The must-have newsletter about Hungary

AG MINISTRY: EU PROPOSALS WOULD LEAD TO FARM PRODUCTION CONTRACTION

 

Proposed new EU rules governing animal husbandry and crop growing will lead to a shrinkage in production, Hungary’s agriculture ministry said on Monday after the meeting of the ministers of agriculture in Brussels. Whereas environmentally sustainable agricultural production is doubtlessly important, current proposals on the table in Brussels are “ideological and unprofessional” and undermine the basis of Europe’s food supply, Zsolt Feldman, the state secretary for agriculture and rural development, said in a statement.
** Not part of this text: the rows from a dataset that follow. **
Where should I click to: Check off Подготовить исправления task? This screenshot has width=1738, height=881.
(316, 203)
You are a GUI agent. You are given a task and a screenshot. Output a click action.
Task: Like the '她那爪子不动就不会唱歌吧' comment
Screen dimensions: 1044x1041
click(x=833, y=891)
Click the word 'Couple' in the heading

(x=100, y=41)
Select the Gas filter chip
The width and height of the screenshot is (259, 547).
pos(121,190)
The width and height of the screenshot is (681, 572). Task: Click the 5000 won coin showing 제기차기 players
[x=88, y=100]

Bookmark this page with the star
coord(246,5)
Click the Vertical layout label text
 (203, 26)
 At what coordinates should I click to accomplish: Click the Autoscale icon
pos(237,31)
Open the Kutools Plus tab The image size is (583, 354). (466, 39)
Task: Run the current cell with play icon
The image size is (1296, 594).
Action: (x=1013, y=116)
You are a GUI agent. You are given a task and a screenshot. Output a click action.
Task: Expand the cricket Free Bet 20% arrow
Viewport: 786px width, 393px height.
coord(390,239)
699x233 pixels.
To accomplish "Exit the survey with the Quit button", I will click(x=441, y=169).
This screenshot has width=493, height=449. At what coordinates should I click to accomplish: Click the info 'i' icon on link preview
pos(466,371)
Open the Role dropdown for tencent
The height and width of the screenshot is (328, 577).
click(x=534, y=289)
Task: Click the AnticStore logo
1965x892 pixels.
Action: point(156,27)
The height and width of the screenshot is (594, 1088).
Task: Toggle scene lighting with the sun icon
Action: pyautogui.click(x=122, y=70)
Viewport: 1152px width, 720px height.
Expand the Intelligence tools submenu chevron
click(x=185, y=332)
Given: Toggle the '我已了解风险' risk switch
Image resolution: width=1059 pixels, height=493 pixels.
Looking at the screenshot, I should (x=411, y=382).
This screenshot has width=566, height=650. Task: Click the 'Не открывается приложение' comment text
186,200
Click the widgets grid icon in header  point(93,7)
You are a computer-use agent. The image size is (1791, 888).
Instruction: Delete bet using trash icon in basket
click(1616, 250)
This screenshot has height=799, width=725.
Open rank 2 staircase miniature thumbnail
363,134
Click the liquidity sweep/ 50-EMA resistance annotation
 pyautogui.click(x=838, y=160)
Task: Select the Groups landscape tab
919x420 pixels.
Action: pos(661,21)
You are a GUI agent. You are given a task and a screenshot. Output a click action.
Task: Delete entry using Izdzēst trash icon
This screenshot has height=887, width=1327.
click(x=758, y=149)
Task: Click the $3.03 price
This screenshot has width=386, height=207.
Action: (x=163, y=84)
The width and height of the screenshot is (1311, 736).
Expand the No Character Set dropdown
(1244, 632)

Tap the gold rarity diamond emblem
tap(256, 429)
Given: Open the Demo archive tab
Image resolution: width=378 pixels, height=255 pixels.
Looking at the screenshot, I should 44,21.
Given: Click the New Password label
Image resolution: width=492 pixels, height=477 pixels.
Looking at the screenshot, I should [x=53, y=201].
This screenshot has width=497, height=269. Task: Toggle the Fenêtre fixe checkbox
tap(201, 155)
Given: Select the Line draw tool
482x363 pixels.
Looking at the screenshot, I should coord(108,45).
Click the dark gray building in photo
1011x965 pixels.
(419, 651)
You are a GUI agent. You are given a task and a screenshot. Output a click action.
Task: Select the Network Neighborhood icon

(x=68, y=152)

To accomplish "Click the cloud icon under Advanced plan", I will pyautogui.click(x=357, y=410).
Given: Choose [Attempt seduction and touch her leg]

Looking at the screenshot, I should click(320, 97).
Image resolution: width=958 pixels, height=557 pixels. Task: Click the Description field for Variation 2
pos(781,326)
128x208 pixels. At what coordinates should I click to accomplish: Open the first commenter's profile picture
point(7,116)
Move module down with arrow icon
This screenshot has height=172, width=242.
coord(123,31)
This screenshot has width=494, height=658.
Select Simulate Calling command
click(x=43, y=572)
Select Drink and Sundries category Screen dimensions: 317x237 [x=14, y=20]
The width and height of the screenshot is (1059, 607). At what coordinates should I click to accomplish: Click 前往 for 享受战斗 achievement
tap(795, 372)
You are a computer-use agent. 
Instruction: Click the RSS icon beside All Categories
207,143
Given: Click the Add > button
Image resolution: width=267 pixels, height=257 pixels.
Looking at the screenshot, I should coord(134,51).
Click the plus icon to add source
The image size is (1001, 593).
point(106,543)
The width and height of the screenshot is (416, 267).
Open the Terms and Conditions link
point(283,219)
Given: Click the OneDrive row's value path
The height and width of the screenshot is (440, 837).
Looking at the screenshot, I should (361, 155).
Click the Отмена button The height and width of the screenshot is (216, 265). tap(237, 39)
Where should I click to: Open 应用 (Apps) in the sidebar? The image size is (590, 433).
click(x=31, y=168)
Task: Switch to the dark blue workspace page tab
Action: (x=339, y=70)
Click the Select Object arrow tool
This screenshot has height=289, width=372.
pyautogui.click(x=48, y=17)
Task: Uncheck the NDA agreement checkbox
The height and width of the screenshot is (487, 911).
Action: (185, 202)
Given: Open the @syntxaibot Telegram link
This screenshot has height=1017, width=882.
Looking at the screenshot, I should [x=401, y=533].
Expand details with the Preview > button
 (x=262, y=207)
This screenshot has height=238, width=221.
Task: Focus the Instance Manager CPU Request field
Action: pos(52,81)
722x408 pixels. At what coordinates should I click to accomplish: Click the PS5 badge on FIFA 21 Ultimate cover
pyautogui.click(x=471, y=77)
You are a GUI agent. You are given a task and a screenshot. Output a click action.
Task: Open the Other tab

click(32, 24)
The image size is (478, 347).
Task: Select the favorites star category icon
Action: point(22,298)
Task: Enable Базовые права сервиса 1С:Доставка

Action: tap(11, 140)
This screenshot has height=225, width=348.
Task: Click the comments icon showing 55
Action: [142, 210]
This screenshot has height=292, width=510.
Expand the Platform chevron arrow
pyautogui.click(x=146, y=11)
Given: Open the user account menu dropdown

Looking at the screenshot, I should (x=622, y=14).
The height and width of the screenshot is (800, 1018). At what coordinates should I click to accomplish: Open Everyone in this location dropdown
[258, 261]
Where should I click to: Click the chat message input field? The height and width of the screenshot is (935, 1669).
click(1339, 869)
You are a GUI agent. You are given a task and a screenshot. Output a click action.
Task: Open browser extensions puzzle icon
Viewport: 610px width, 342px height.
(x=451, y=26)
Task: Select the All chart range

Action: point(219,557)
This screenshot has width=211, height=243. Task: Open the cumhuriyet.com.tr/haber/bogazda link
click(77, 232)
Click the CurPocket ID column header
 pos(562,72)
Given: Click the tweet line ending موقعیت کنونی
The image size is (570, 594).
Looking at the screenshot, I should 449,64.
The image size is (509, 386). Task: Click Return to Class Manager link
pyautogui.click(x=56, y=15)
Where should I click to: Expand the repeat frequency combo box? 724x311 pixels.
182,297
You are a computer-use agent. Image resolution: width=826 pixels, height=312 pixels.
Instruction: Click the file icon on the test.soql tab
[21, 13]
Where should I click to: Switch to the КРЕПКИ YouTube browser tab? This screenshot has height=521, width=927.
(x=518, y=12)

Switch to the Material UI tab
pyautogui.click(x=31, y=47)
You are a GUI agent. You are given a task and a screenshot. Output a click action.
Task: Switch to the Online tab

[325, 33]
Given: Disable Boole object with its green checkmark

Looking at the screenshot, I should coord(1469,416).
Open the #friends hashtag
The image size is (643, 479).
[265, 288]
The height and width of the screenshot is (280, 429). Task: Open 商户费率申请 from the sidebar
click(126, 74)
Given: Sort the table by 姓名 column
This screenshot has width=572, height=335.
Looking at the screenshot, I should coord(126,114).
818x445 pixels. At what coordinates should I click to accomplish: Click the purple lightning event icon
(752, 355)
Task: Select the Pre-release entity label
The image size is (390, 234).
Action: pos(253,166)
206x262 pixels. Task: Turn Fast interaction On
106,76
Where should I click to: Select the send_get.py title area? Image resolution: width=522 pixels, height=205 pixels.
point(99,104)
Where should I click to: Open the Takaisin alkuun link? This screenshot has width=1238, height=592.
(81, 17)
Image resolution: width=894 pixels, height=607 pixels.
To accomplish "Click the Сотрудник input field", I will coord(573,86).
The proposals stem from a Sept. 26 meeting of the Agriculture and Fisheries Council, he said, noting a plan to extend emission rules for large farms to medium-sized livestock farms with over 150 livestock. This would affect 1,900 hog and poultry farms and 880 cattle farms in Hungary, as against 600 pig and poultry farms at present, while the cattle branch is unaffected by current rules. The economic drawbacks outweigh the expected benefits to the environment, while livestock farmers would drown in red tape, he added. Higher feed and energy prices, in any case, are also huge burdens on the sector, Feldman noted, adding that western Europeans harboured an ideological adversity to meat consumption, and this motivated the proposal. Meanwhile, the second proposal to halve pesticide fails to consider the professional aspects of production or the preservation of European food production potential, he said. The new rules would make growing basic agricultural crops impossible, resulting in less production and greater environmentally dubious imports from third countries, the state secretary argued. Amid the present food security and inflation turmoil, measures should not result in increased production costs or reduced production, Feldman said.